John Miller Adye - Military Career

Military Career

Born the son of Major James P. Adye, he was born at Sevenoaks, Kent, on 1 November 1819. He studied at the Royal Military Academy, Woolwich, entered the Royal Artillery in 1836, was promoted to captain in 1846, and served throughout the Crimean War as brigade-major and assistant adjutant-general of artillery (awarded C.B., brevets of major and lieutenant-colonel).

In the Indian rebellion of 1857 he served on the staff in a similar capacity. Promoted brevet-colonel in 1860, he was specially employed in 1863 in the Northwest frontier of the India campaign, and was Deputy-Adjutant-General, Bengal, from 1863 to 1866, when he returned home. From 1870 to 1875 Adye was Director of Artillery and Stores at the War Office. He was made a K.C.B. in 1873, and was promoted to be major-general and appointed governor of the Royal Military Academy, Woolwich, in 1875, and Surveyor-General of the Ordnance in 1880. In 1882 he was chief of staff and second in command of the expedition to Egypt, and served throughout the campaign (awarded G.C.B. and thanks of Parliament).

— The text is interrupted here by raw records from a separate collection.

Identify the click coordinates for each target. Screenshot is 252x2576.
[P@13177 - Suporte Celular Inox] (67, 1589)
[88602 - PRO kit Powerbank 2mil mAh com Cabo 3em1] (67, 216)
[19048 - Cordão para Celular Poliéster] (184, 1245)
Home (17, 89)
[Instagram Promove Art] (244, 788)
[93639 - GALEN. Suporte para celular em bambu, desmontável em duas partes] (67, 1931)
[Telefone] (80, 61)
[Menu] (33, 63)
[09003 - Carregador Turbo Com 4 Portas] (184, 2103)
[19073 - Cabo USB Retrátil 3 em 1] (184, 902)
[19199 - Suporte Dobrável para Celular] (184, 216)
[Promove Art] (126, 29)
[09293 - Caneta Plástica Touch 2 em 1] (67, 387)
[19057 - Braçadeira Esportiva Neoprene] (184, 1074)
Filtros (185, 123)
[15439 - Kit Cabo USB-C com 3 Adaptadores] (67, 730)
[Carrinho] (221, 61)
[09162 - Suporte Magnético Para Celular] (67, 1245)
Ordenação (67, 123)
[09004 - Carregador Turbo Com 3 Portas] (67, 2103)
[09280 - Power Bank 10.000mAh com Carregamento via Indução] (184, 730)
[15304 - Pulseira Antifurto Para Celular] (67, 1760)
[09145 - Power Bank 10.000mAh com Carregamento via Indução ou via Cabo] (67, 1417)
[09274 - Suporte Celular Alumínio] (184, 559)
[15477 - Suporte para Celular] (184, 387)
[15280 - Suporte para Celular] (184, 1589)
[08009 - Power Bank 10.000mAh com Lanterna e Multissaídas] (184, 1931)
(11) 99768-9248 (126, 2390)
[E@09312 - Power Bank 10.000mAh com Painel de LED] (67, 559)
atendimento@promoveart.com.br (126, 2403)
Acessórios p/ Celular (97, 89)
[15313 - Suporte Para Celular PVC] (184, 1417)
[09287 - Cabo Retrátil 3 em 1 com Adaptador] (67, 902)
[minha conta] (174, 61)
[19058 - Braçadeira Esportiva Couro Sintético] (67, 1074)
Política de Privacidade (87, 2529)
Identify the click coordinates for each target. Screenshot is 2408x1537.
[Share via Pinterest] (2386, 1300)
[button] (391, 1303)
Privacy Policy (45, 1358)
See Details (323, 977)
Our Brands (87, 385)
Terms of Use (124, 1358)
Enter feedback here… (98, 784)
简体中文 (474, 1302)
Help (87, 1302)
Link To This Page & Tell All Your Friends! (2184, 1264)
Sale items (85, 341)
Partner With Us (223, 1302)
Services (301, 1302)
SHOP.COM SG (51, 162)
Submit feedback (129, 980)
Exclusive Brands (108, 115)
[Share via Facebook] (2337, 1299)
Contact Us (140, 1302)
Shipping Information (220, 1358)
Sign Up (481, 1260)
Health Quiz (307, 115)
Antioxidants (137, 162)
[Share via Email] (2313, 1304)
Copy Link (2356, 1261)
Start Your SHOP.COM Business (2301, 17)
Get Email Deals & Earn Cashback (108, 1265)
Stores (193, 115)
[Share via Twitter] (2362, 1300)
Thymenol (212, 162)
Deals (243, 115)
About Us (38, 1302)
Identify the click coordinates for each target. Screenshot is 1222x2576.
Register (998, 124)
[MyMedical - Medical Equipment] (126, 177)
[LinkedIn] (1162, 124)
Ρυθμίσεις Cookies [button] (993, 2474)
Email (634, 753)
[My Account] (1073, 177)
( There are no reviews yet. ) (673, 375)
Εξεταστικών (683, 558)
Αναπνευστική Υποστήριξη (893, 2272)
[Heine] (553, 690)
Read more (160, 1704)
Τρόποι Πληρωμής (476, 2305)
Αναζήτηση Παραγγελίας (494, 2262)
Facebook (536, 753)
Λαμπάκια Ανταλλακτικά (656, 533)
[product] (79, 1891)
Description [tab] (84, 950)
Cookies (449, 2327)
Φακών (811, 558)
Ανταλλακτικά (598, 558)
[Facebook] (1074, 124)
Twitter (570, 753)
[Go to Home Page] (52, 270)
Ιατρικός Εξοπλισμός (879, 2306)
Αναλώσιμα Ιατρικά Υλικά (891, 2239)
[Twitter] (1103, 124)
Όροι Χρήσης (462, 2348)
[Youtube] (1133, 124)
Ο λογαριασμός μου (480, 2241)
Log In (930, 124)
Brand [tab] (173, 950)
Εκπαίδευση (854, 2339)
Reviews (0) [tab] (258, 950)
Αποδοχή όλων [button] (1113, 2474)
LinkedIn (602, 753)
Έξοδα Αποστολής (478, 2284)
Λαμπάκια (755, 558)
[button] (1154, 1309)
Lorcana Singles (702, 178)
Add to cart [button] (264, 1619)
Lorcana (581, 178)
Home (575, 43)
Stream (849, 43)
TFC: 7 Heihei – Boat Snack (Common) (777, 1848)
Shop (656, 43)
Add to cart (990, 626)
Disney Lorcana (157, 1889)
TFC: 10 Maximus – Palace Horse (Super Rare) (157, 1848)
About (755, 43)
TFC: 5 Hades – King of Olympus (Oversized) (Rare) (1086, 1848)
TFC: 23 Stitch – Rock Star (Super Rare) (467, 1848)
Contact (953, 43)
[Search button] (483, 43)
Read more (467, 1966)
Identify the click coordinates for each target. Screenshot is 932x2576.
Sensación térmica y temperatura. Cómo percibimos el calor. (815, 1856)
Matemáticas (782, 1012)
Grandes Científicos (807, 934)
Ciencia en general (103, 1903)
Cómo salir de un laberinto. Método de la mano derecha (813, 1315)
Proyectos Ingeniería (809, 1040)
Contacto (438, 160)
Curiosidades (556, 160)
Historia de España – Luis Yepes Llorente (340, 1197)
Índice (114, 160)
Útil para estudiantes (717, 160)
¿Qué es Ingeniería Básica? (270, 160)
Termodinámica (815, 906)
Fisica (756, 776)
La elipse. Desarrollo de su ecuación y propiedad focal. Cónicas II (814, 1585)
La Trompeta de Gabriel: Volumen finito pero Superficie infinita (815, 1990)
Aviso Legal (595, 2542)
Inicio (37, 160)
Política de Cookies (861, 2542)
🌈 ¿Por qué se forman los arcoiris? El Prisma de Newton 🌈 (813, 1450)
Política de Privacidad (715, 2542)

He was Governor of Gibraltar from 1883 to 1886.

He married Clara Joan Williams in 1899. At some time in his career he became good friends with both William Armstrong and Stuart Rendel, so much so that his daughter, Winifreda, married the former's grand-nephew and heir, William Henry Watson-Armstrong in 1889. His other daughter, Evelyn Violet, was to become John Meade Falkner's wife on 18 October 1899. His son, Sir John Adye, would become a Major-General.

Adye was also a writer, describing his experiences in such works as A Review of the Crimean War (1859), Sitana: a Mountain Campaign on the Borders of Afghanistan in 1863, and Recollections of A Military Life (1895).